Endothelin-1 (ET-1) is one of the most potent biologic vasoconstrictors. Nevertheless, transgenic mice that overexpress ET-1 exhibit normal BP. It was hypothesized that vascular effects of ET-1 may be antagonized by an increase of the endothelial counterpart of ET-1, nitric oxide (NO), which is produced by the endothelial NO synthase (eNOS). Therefore, cross-bred animals of ET transgenic mice (ET+/+) and eNOS knockout (eNOS-/-) mice and were generated, and BP and endothelial function were evaluated in these animals. Endothelium-dependent and -independent vascular function was assessed as relaxation/contraction of isolated preconstricted aortic rings.
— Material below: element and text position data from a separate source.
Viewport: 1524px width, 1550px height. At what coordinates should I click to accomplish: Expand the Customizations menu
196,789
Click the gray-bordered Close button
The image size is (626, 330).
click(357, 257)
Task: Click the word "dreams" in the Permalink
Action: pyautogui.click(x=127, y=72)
The tissue ET and NO system was determined in aortic rings by quantitative real-time PCR and Western blotting. Systolic BP was similar in ET+/+ and wild-type (WT) mice but was significantly elevated in eNOS-/- mice (117 +/- 4 mmHg versus 94 +/- 6 mmHg in WT mice; P < 0.001) and even more elevated in ET+/+ eNOS-/- cross-bred mice (130 +/- 4 mmHg; P < 0.05 versus eNOS-/-). Maximum endothelium-dependent relaxation was enhanced in ET+/+ mice (103 +/- 6 versus 87 +/- 4% of preconstriction in WT littermates; P < 0.05) and was completely blunted in eNOS-/- (-3 +/- 4%) and ET+/+ eNOS-/- mice (-4 +/- 4%), respectively. Endothelium-independent relaxation was comparable among all groups. Quantitative real-time PCR as well as Western blotting revealed an upregulation of the aortic ET(A) and ET(B) receptors in ET+/+ eNOS-/-, whereas eNOS was absent in aortic rings of eNOS-/- and ET+/+ eNOS-/- mice. ET-1 aortic tissue concentrations were similar in WT mice and ET+/+ eNOS-/- mice most probably as a result of an enhanced clearance of ET-1 by the upregulated ET(B) receptor. These data show for the first time that in transgenic mice that overexpress human ET-1, additional knockout of eNOS results in a further enhancement of BP as compared with eNOS-/- mice. The human ET+/+ eNOS-/- mice therefore represent a novel model of hypertension as a result of an imbalance between the vascular ET-1 and NO systems.